Samples with small dimensions, including samples comprising small drops, provide a way to perform measurements with a minimum of sample volume, which can be important when the measurements use materials that are expensive, precious, or difficult to attain. In drug discovery or life sciences research, samples often are precious, either because they are difficult to make or are derived from a limited resource. Samples are sometimes not even fully characterized, rendering it unfeasible to make more of the material “on demand”. For example, the sample could be a naturally occurring extract that is difficult to acquire, or it could be a material available only in a limited quantity in a “library” of compounds derived by combinatorial chemistry methods. Samples with small dimensions, including samples comprising small drops, can also be important when performing measurements on an array. Industry standards for dimensions of arrays specify certain dimensions for each site, and it is desirable to stay within the standards. For example, industry standards for a 96-site microarray for drug discovery applications and automated laboratory instrumentation specify a 9 mm pitch, and the pitch for 384-site and 1536-site microarrays are 4.5 mm and 2.25 mm, respectively. If multiple drops are to be located on a site in such arrays, their size must be correspondingly small.

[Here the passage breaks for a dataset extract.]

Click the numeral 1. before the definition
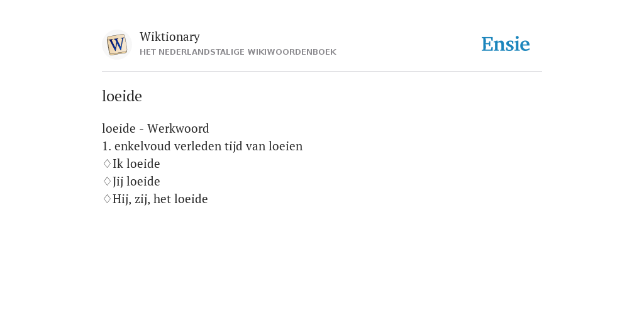The height and width of the screenshot is (322, 644). [106, 146]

For example, for a known calorimeter device, the drops must have a diameter of about 1 mm or less to fit on the sensing regions of the device.
There is also interest in developing devices other than calorimeters wherein controlling thermal or volumetric changes caused by evaporation is important. Typically the samples in such devices have small dimensions, including samples comprising small drops or comprising liquid patterns in which at least one dimension is small enough for evaporative effects to be important. As examples, miniature devices in which thermal effects are used to actuate or move species therein, or in which precise assays require precise control of sample volume, can be adversely affected by evaporation. Minimizing or preventing such adverse effects is important in improving such devices.